第134話 鬼、変わった日本で腕試しをせんとす。

「ふむ。脱出したのは良いのじゃが……。此処は本当に東京かのう?」


 大竹丸がそう発したのも無理はない。

 大通りを歩く人影は疎らであって、道路を走る車の数が異様に少ない。

 まるで、別の世界線の東京に辿り着いてしまったかのような違和感を大竹丸たちは覚えていたのだ。

 それだけ様変わりしたと言い換えても良い。


「まるで、オイラたちが閉じ込められちまってる間に日本が変わっちまったみてぇだ……」


「たった一日程度でそんなに変わるとも思えぬのだがなぁ」


「まぁ、何があったにせよ、情報は把握しとかなきゃなんねぇだろうよ。オイラはちょいとそこのコンビニで新聞を買ってくらあ。大鬼様は外で待っててくんな」


 言うが早いが伊勢はネクタイを緩めて、スーツを着崩すと髪の毛をわざとボサボサにしてコンビニへと向かっていく。
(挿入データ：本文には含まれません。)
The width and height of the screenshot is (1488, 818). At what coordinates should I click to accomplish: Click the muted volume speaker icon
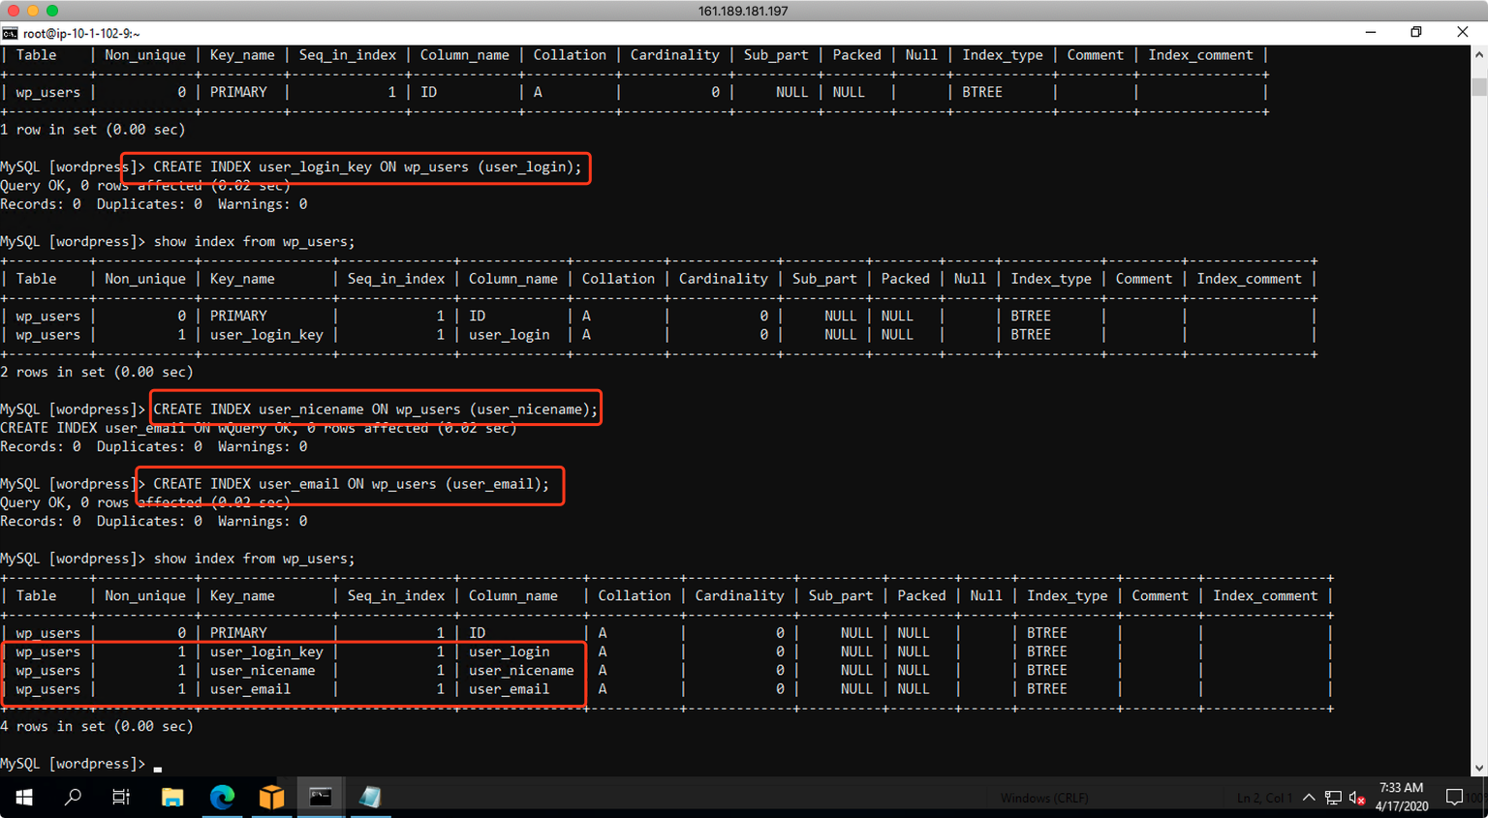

 伊勢の顔は日本国中に知れ渡っているはずなので、印象を変えることで変装したつもりなのだろう。

 テレビ画面を通してバリっと決めた伊勢と、だらしないサラリーマン風の格好の伊勢では人によって受ける印象が大分違う。

 大竹丸も長い付き合いなので、その辺は分かっているのだろう。

 あえて口を挟むことなく、コンビニの前で壁を背にして立つ。


 伊勢がコンビニで新聞を買っている間にも、街中を行く人間がいないわけではなかった。

 だが、そのいずれもが金属製、もしくは木製の長物を持参しており、何かに怯えるようにして周囲を警戒して歩いているではないか。

 それが大竹丸には不思議に思えて仕方がない。


(そういえば、捕まる前にモンスターが世界中で現れておると言っておったか?)


 もしや、人々の姿が少ないのはモンスターがそこら中を徘徊しているからなのだろうか。道行く人々が、意味もなくやたらと警戒する様子を眺めていると、なんとも時代を逆行したものだな――とそんな思いを抱く。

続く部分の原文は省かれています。